* start TEXT TO READ *

Friday, October 19, 2012

I Love...Cookbooks

Last week I did some reorganizing in my kitchen. My cookbooks were scattered throughout the house. They really needed to be where the stove is, right?

Once I'd managed to collect them, the overwhelming truth was revealed. I own thirty-three cookbooks.

Thirty-three.

I'm not a gourmet cook. I'm not a master baker. Cooking and baking are fun, as long as I'm not under pressure to make things perfect for guests or quick for starving, whining children.

So which of these thirty-three books do I actually consult? Most often, I grab the 1075-page Better Homes & Gardens and the 1230-page Fannie Farmer heavy-weights. The recipes I use are often simple things like pancakes and muffins, where I just need the ingredient amounts. Or I check cooking times.

I love to sift through recipes, but only for inspiration. Meals never turn out the way the books specify. I don't like peas, so I use cucumber instead. No ricotta in the frig and the stores are already closed? Cottage cheese will work. Not to mention all the meat substitutes. And amounts are just suggestions anyway.

* end TEXT TO READ *

▸ **TASK LIST**
- 1) According to the cookbook post, how many cookbooks does the writer own?
- 2) Continue the cookbook post from where it stops.

* start INFORMATION SHOWN *

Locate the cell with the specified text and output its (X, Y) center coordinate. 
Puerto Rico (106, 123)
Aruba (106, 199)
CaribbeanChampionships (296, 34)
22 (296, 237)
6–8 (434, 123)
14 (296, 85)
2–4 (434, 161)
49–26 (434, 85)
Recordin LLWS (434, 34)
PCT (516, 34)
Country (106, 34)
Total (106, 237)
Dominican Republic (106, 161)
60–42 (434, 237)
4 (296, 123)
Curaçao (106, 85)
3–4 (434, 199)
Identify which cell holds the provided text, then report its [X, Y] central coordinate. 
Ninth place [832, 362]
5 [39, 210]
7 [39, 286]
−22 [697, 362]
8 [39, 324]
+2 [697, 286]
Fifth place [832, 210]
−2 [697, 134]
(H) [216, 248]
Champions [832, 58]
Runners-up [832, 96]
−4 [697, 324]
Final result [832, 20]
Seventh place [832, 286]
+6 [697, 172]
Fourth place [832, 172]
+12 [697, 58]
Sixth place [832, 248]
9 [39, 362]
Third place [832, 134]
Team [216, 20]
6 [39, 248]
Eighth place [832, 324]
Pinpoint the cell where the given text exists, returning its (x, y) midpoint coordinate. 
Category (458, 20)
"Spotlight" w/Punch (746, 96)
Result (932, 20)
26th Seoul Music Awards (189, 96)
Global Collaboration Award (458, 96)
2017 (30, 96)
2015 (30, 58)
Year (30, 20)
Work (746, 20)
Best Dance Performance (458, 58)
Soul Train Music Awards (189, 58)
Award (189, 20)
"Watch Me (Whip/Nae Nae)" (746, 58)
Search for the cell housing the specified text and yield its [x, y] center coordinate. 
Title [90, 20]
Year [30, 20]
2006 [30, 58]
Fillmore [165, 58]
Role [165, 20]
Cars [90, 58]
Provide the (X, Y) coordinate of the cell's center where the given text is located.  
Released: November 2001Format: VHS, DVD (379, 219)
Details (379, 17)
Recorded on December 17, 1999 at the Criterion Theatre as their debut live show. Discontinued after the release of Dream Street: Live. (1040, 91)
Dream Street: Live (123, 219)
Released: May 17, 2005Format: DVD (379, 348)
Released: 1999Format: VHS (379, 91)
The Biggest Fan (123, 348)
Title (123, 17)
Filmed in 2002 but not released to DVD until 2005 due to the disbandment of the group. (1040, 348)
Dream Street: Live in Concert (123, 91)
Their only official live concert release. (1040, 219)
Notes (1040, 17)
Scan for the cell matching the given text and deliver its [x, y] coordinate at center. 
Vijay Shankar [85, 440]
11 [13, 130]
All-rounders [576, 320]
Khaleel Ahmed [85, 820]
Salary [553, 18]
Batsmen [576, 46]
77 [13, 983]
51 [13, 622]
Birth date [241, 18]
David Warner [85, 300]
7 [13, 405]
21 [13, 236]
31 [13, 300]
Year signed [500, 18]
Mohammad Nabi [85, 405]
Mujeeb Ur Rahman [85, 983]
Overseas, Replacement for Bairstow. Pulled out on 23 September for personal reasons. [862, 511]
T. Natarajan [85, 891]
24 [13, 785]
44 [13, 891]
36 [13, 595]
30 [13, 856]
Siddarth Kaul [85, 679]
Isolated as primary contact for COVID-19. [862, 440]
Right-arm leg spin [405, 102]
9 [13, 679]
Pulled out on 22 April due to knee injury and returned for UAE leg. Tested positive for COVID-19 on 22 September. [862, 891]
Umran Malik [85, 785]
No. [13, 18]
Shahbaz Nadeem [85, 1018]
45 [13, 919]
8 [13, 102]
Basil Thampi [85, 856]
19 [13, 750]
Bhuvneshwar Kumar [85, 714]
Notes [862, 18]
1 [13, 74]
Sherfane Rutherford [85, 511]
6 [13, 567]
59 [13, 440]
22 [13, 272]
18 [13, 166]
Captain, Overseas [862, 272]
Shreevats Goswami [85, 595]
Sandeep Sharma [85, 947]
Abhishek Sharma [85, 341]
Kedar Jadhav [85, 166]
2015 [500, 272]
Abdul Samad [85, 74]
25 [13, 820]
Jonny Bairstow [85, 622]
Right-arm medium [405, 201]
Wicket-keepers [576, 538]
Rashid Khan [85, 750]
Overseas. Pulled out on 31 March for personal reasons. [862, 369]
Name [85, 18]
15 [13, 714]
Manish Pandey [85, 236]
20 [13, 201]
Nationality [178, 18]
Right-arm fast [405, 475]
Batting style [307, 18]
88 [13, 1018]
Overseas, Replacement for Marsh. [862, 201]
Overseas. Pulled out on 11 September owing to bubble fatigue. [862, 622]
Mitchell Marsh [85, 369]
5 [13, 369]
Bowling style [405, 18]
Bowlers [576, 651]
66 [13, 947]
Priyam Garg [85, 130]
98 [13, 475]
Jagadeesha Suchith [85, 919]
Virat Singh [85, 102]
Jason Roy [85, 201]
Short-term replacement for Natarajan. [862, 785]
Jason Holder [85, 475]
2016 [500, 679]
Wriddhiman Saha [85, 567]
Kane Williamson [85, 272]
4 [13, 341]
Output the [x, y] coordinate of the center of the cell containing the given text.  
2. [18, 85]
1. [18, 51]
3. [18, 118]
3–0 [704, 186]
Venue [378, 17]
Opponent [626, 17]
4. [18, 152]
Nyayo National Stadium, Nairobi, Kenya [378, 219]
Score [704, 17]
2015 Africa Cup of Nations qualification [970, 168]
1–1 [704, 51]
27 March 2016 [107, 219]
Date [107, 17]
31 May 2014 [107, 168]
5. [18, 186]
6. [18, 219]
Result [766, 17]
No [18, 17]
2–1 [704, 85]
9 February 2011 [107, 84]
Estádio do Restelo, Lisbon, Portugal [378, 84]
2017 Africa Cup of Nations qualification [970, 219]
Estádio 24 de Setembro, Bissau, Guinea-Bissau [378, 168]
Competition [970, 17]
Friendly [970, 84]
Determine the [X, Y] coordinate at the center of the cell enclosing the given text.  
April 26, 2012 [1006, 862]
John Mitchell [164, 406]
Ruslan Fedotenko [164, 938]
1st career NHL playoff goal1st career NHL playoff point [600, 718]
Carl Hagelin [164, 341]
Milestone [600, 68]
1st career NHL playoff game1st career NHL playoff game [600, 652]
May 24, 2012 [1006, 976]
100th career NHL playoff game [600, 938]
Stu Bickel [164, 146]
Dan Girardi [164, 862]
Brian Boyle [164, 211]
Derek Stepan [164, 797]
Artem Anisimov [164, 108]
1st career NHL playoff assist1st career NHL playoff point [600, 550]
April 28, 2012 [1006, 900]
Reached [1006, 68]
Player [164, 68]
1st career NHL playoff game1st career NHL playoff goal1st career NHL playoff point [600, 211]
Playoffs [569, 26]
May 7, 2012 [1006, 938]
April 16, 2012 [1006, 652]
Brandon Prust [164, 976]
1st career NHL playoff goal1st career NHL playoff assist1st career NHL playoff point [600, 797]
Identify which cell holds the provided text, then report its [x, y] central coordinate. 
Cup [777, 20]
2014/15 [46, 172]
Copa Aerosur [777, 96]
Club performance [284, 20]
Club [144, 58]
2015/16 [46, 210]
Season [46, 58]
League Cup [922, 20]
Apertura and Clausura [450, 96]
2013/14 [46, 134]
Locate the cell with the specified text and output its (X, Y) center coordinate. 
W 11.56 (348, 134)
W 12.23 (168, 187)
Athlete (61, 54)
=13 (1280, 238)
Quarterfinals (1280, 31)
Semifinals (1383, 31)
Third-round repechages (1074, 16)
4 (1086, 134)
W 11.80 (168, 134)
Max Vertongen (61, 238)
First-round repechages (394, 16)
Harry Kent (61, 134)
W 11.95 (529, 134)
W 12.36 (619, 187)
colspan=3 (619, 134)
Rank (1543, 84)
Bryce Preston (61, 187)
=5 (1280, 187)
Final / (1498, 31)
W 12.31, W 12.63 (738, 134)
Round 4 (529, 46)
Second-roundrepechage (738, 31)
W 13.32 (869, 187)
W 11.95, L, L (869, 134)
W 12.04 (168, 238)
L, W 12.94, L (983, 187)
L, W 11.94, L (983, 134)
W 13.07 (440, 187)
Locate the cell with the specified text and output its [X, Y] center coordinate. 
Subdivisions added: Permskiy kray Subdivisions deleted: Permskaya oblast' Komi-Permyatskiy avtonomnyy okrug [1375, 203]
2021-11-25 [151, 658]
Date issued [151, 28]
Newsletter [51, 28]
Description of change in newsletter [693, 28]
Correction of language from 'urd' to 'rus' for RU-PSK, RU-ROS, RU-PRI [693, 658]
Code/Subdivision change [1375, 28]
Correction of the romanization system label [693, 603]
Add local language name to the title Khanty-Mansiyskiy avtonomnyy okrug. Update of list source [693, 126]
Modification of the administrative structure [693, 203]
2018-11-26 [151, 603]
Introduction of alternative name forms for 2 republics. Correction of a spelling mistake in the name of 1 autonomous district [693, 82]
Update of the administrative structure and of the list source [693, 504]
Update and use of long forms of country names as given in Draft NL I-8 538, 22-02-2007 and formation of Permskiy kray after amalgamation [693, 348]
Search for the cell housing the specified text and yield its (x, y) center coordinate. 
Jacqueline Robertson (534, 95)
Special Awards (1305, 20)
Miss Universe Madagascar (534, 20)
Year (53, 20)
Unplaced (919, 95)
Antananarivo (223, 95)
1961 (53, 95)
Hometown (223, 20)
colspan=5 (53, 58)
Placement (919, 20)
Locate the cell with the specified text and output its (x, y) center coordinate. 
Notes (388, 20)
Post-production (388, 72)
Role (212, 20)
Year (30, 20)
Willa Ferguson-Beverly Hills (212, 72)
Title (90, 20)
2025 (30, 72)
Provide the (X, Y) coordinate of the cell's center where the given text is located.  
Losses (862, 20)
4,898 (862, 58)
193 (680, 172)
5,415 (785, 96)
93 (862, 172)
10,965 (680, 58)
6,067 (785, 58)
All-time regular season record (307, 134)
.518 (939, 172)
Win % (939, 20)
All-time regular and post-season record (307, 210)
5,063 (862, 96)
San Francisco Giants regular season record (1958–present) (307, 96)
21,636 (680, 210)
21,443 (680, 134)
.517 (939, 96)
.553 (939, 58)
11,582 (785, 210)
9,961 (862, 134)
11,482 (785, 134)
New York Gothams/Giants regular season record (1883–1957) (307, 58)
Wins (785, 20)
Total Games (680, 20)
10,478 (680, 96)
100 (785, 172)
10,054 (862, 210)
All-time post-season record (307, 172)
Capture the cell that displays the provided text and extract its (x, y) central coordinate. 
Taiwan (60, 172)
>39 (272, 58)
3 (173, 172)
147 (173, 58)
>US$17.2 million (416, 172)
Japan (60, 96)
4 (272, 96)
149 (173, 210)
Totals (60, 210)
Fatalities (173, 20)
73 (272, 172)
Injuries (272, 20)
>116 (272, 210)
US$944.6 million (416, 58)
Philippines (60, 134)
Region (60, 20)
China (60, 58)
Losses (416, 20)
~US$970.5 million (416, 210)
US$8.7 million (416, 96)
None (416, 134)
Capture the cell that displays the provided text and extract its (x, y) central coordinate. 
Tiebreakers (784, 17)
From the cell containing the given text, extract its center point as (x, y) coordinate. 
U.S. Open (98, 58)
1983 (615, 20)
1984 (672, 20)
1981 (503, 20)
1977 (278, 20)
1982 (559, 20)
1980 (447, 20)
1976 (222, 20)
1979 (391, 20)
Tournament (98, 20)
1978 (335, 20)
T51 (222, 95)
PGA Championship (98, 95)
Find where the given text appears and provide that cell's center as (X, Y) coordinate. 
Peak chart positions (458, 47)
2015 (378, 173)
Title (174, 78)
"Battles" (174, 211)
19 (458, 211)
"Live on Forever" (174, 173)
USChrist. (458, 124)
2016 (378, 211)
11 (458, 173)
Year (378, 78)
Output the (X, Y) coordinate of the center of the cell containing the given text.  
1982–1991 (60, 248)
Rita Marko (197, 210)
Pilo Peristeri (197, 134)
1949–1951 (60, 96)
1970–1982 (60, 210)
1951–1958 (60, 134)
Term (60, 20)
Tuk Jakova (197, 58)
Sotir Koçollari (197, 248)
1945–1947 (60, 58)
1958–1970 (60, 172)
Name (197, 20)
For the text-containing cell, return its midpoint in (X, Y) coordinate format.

* end INFORMATION SHOWN *

▸ **ANSWERS BELOW**
- 1) Thirty-three.

- 2)
I admit to not regularly using most of the thirty-three. In fact, I've probably never even opened some of them. So why do I have so many cookbooks? Standing in the kitchen, gazing at them in wonder, I realized I had only bought three cookbooks myself.

Three out of thirty-three.

The others were bought by my husband, included in the box when I purchased some electric kitchen wonder, a gift or a hand-me-down.

I have a beautiful vegetarian cookbook from my sister-in-law. My husband bought a nice Italian cookbook. And at least seventy-five percent came from my mom.

She had everything from Gold Medal Country Baking Vol. 1 No. 8 (which I use quite often) to Joys of Jell-O from 1973 to 2007 Light & Tasty Annual Recipes (not used yet).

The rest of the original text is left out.